Begin Data shown

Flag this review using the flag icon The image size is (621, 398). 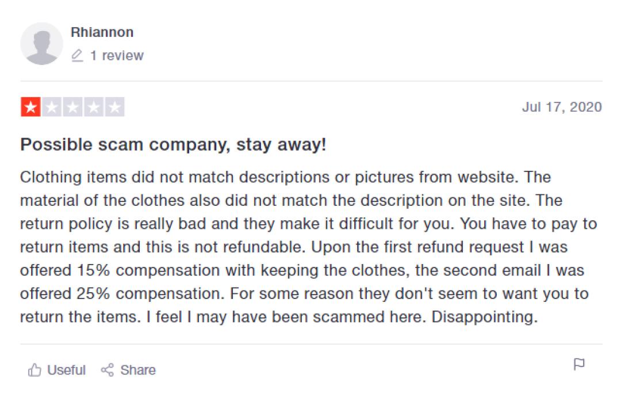coord(579,364)
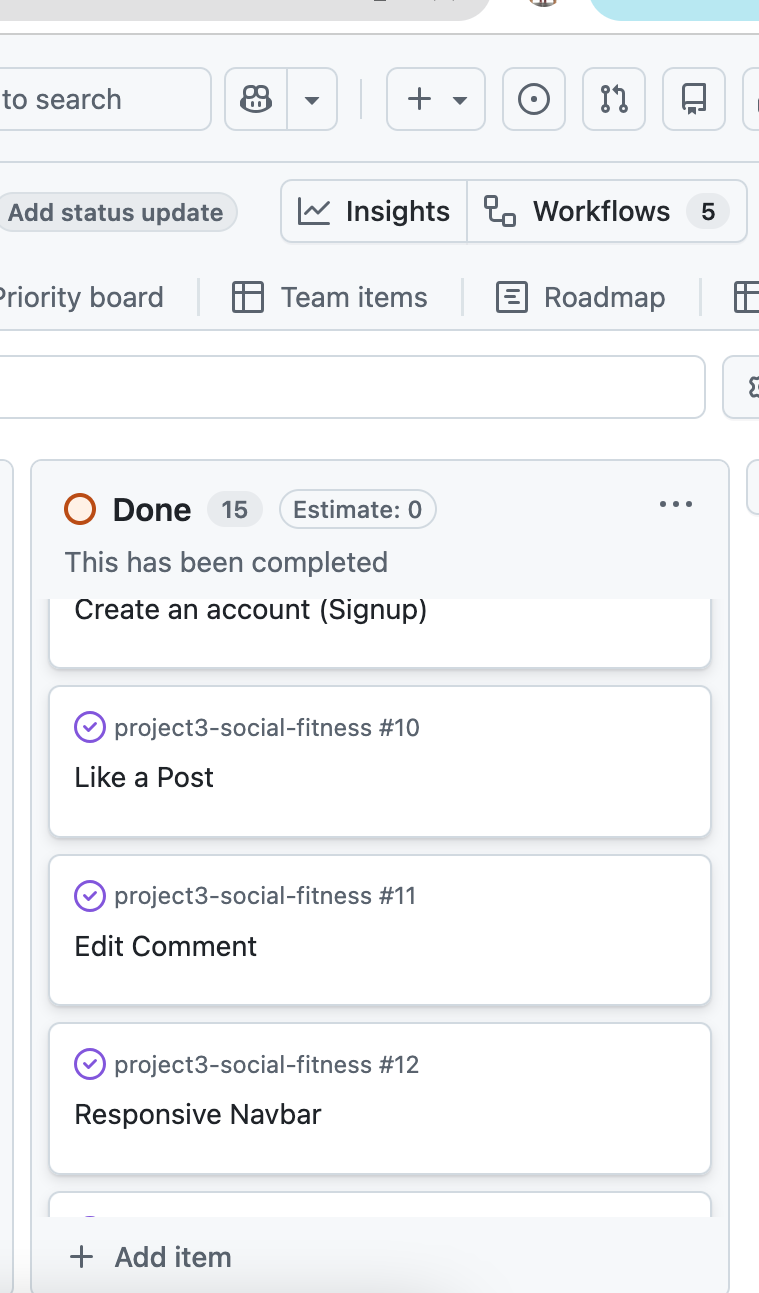This screenshot has width=759, height=1293.
Task: Switch to the Team items tab
Action: [330, 297]
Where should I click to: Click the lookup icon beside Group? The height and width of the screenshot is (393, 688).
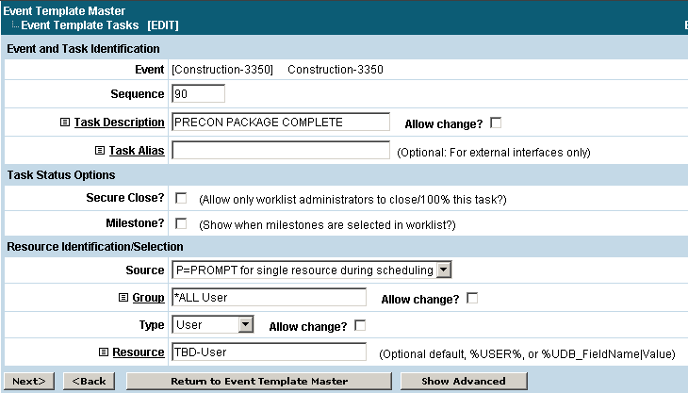[x=123, y=298]
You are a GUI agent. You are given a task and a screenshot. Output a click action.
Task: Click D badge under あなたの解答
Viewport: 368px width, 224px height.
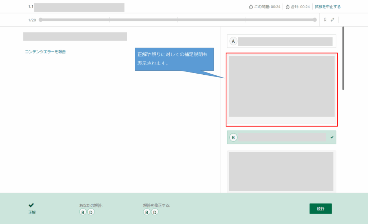point(91,212)
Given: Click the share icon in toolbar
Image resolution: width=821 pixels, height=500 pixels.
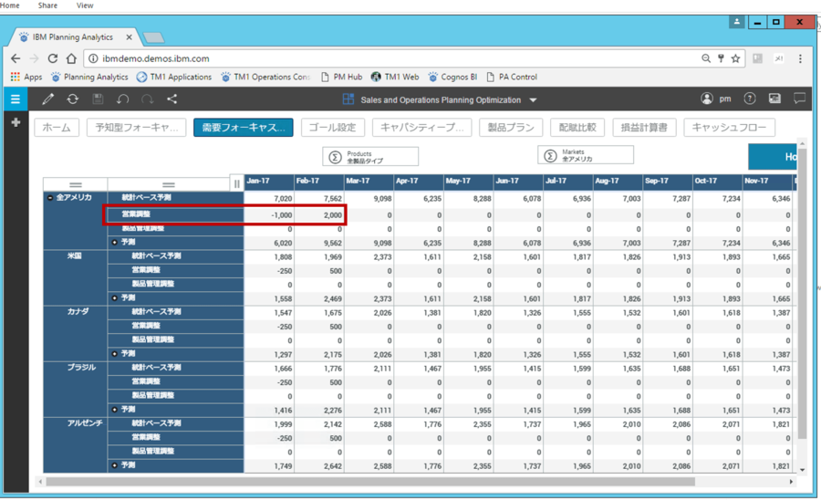Looking at the screenshot, I should pyautogui.click(x=172, y=99).
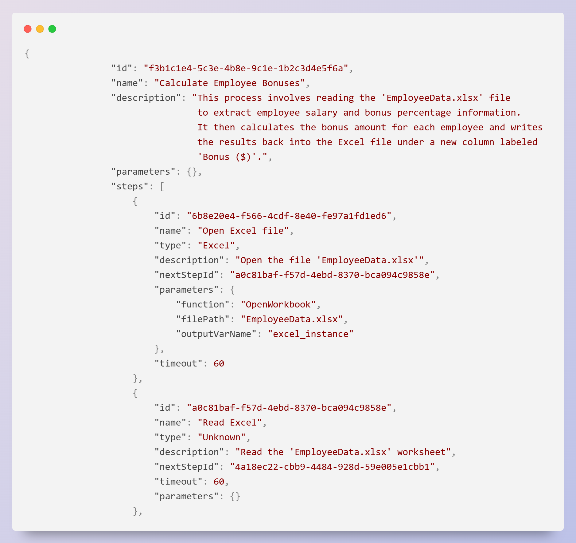Click the "excel_instance" output variable value
Image resolution: width=576 pixels, height=543 pixels.
310,334
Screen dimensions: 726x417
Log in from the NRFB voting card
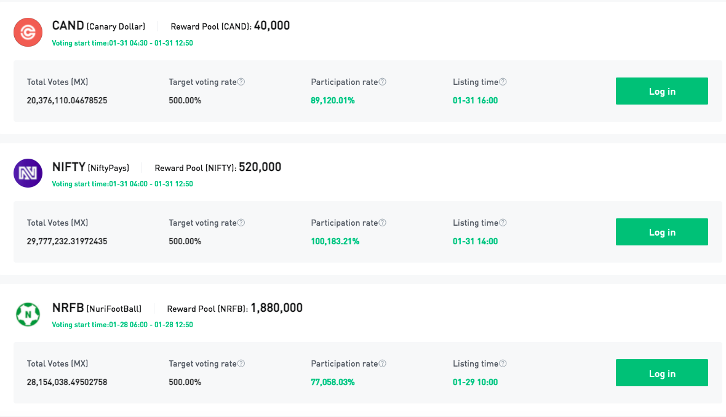coord(661,373)
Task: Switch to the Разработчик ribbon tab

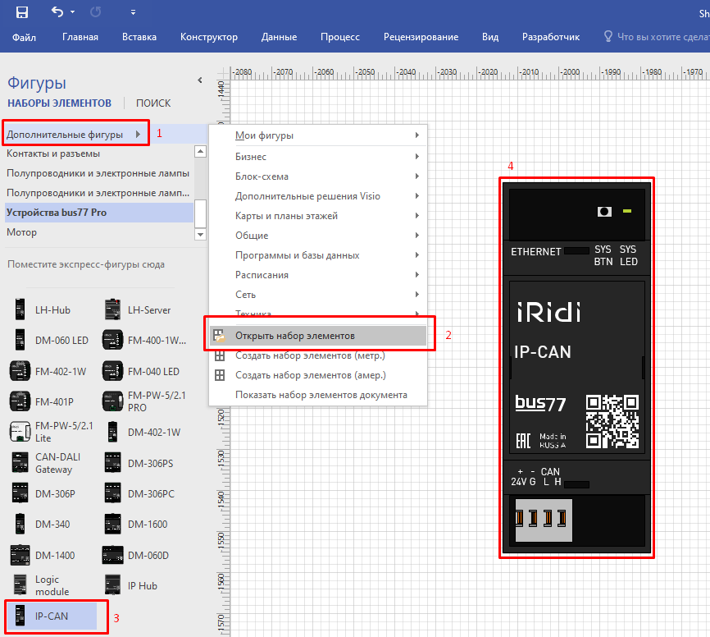Action: point(550,37)
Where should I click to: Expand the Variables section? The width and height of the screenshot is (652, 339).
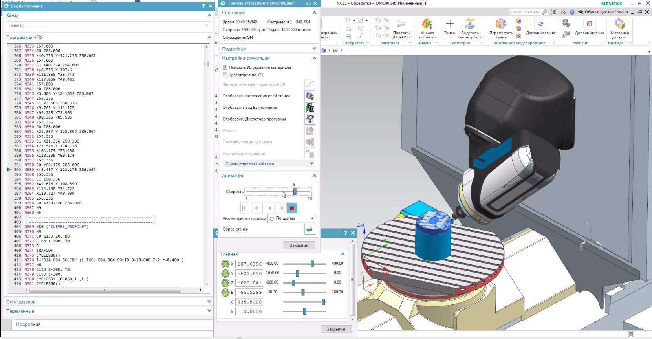click(x=108, y=311)
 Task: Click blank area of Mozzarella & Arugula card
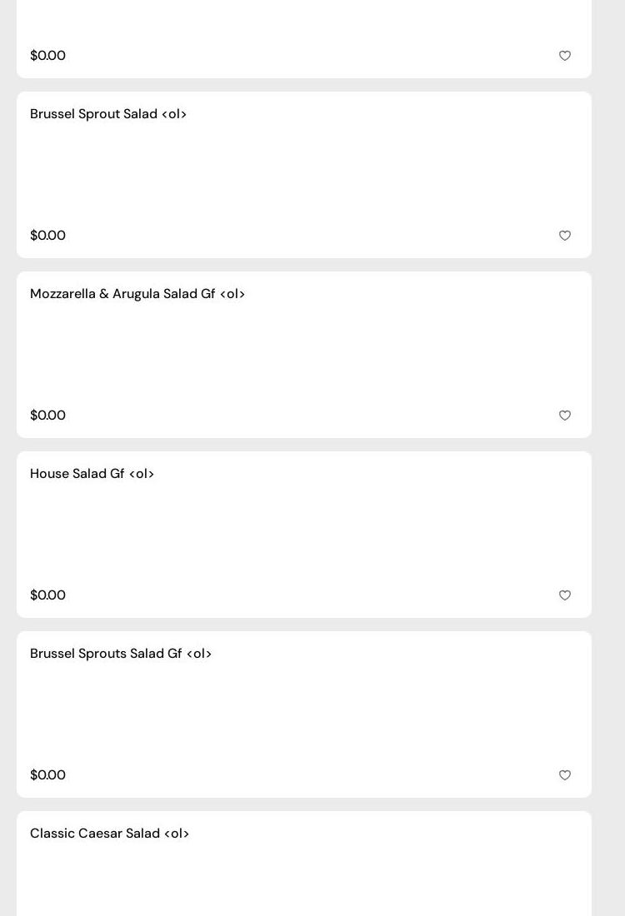pyautogui.click(x=304, y=355)
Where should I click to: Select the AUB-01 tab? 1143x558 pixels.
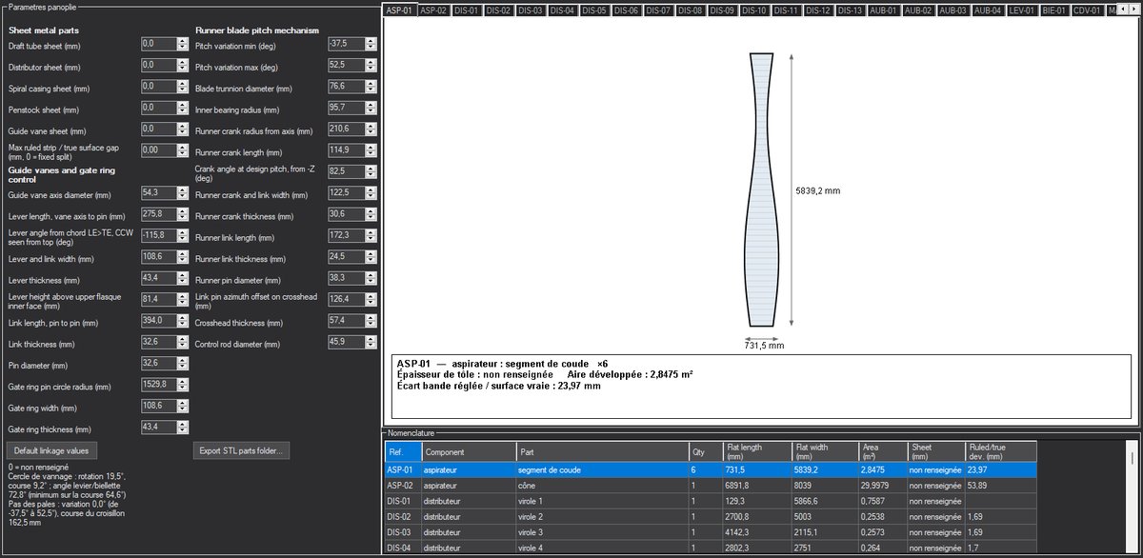tap(883, 10)
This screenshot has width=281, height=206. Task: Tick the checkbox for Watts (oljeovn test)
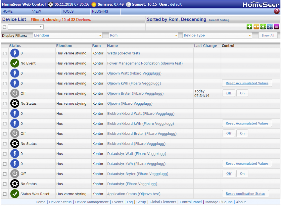[5, 53]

End Data shown

# Exercise prompt:
Rewrite the items from the line with "Task: Click blank" through the end of the records, swapping "checkbox" for "tick box" and changing nothing else. Omit the pictures.

# Expected answer:
 Task: Click blank area of Mozzarella & Arugula card
pyautogui.click(x=304, y=355)
Where should I click to: Select the AUB-01 tab? 1143x558 pixels.
tap(883, 10)
This screenshot has width=281, height=206. Task: Tick the tick box for Watts (oljeovn test)
[5, 53]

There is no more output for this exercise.